(Task material begins)

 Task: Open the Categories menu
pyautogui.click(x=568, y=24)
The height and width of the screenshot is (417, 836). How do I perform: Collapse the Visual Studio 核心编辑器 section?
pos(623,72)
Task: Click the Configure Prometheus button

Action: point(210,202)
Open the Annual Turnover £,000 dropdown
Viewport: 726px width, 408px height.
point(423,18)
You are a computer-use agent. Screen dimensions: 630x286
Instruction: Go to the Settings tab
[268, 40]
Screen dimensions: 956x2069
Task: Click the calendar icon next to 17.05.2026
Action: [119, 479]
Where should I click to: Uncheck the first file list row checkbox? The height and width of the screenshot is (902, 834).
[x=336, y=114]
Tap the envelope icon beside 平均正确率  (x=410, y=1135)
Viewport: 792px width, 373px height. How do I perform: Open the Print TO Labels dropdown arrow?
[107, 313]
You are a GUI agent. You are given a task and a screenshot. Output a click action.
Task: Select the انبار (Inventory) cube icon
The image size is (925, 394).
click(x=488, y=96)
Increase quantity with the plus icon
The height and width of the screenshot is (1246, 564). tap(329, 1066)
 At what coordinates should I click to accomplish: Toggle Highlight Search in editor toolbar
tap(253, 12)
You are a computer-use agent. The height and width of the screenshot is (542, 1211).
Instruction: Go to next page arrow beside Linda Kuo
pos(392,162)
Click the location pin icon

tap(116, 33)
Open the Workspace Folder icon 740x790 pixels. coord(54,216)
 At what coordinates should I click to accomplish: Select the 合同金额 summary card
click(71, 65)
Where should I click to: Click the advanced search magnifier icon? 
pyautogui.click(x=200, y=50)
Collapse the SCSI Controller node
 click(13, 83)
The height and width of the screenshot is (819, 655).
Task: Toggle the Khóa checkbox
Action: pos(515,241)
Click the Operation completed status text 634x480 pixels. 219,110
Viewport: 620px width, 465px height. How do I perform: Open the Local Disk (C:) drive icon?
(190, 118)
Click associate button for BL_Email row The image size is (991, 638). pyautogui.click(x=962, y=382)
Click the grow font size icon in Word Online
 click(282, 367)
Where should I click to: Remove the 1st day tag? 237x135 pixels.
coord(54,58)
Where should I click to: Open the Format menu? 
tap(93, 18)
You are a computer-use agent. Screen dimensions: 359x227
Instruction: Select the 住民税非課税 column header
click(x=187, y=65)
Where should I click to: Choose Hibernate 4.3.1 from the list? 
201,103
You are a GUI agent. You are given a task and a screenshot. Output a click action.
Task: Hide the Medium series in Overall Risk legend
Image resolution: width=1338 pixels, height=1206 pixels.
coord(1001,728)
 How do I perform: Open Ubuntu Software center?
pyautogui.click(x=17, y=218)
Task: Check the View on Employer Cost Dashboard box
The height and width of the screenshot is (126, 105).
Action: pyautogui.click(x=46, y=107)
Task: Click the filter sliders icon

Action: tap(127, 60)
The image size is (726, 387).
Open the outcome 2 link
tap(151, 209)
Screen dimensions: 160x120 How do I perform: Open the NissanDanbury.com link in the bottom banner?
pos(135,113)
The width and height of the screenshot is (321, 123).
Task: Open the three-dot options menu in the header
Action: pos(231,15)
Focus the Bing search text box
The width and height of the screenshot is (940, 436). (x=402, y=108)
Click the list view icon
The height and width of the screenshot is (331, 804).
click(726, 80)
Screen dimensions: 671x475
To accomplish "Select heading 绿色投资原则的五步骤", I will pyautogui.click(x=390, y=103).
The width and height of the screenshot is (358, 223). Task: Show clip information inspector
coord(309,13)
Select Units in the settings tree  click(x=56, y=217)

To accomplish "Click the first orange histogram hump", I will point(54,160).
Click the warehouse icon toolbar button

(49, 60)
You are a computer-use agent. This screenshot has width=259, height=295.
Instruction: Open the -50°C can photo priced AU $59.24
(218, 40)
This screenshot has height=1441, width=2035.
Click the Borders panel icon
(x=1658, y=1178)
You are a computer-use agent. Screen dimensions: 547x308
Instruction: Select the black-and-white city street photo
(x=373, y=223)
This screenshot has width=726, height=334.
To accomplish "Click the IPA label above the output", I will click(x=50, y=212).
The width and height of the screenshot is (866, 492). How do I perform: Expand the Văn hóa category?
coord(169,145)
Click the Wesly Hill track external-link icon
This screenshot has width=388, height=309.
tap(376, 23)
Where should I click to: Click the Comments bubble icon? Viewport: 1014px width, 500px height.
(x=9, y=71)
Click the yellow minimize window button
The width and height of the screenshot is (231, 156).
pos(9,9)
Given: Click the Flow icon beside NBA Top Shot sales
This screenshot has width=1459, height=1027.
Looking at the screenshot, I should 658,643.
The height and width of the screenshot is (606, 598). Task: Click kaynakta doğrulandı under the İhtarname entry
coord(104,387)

(Task material ends)

_Task description_
The answer must be every record above, repeated exactly as written.

_Completed exercise_
 Task: Open the Categories menu
pyautogui.click(x=568, y=24)
The height and width of the screenshot is (417, 836). How do I perform: Collapse the Visual Studio 核心编辑器 section?
pos(623,72)
Task: Click the Configure Prometheus button

Action: point(210,202)
Open the Annual Turnover £,000 dropdown
Viewport: 726px width, 408px height.
point(423,18)
You are a computer-use agent. Screen dimensions: 630x286
Instruction: Go to the Settings tab
[268, 40]
Screen dimensions: 956x2069
Task: Click the calendar icon next to 17.05.2026
Action: [119, 479]
Where should I click to: Uncheck the first file list row checkbox? The height and width of the screenshot is (902, 834).
[x=336, y=114]
Tap the envelope icon beside 平均正确率  (x=410, y=1135)
Viewport: 792px width, 373px height. How do I perform: Open the Print TO Labels dropdown arrow?
[107, 313]
You are a GUI agent. You are given a task and a screenshot. Output a click action.
Task: Select the انبار (Inventory) cube icon
The image size is (925, 394).
click(x=488, y=96)
Increase quantity with the plus icon
The height and width of the screenshot is (1246, 564). tap(329, 1066)
 At what coordinates should I click to accomplish: Toggle Highlight Search in editor toolbar
tap(253, 12)
You are a computer-use agent. The height and width of the screenshot is (542, 1211).
Instruction: Go to next page arrow beside Linda Kuo
pos(392,162)
Click the location pin icon

tap(116, 33)
Open the Workspace Folder icon 740x790 pixels. coord(54,216)
 At what coordinates should I click to accomplish: Select the 合同金额 summary card
click(71, 65)
Where should I click to: Click the advanced search magnifier icon? 
pyautogui.click(x=200, y=50)
Collapse the SCSI Controller node
 click(13, 83)
The height and width of the screenshot is (819, 655).
Task: Toggle the Khóa checkbox
Action: pos(515,241)
Click the Operation completed status text 634x480 pixels. 219,110
Viewport: 620px width, 465px height. How do I perform: Open the Local Disk (C:) drive icon?
(190, 118)
Click associate button for BL_Email row The image size is (991, 638). pyautogui.click(x=962, y=382)
Click the grow font size icon in Word Online
 click(282, 367)
Where should I click to: Remove the 1st day tag? 237x135 pixels.
coord(54,58)
Where should I click to: Open the Format menu? 
tap(93, 18)
You are a computer-use agent. Screen dimensions: 359x227
Instruction: Select the 住民税非課税 column header
click(x=187, y=65)
Where should I click to: Choose Hibernate 4.3.1 from the list? 
201,103
You are a GUI agent. You are given a task and a screenshot. Output a click action.
Task: Hide the Medium series in Overall Risk legend
Image resolution: width=1338 pixels, height=1206 pixels.
coord(1001,728)
 How do I perform: Open Ubuntu Software center?
pyautogui.click(x=17, y=218)
Task: Check the View on Employer Cost Dashboard box
The height and width of the screenshot is (126, 105).
Action: pyautogui.click(x=46, y=107)
Task: Click the filter sliders icon

Action: tap(127, 60)
The image size is (726, 387).
Open the outcome 2 link
tap(151, 209)
Screen dimensions: 160x120 How do I perform: Open the NissanDanbury.com link in the bottom banner?
pos(135,113)
The width and height of the screenshot is (321, 123).
Task: Open the three-dot options menu in the header
Action: pos(231,15)
Focus the Bing search text box
The width and height of the screenshot is (940, 436). (x=402, y=108)
Click the list view icon
The height and width of the screenshot is (331, 804).
click(726, 80)
Screen dimensions: 671x475
To accomplish "Select heading 绿色投资原则的五步骤", I will pyautogui.click(x=390, y=103).
The width and height of the screenshot is (358, 223). Task: Show clip information inspector
coord(309,13)
Select Units in the settings tree  click(x=56, y=217)

To accomplish "Click the first orange histogram hump", I will point(54,160).
Click the warehouse icon toolbar button

(49, 60)
You are a computer-use agent. This screenshot has width=259, height=295.
Instruction: Open the -50°C can photo priced AU $59.24
(218, 40)
This screenshot has height=1441, width=2035.
Click the Borders panel icon
(x=1658, y=1178)
You are a computer-use agent. Screen dimensions: 547x308
Instruction: Select the black-and-white city street photo
(x=373, y=223)
This screenshot has width=726, height=334.
To accomplish "Click the IPA label above the output", I will click(x=50, y=212).
The width and height of the screenshot is (866, 492). How do I perform: Expand the Văn hóa category?
coord(169,145)
Click the Wesly Hill track external-link icon
This screenshot has width=388, height=309.
tap(376, 23)
Where should I click to: Click the Comments bubble icon? Viewport: 1014px width, 500px height.
(x=9, y=71)
Click the yellow minimize window button
The width and height of the screenshot is (231, 156).
pos(9,9)
Given: Click the Flow icon beside NBA Top Shot sales
This screenshot has width=1459, height=1027.
Looking at the screenshot, I should 658,643.
The height and width of the screenshot is (606, 598). Task: Click kaynakta doğrulandı under the İhtarname entry
coord(104,387)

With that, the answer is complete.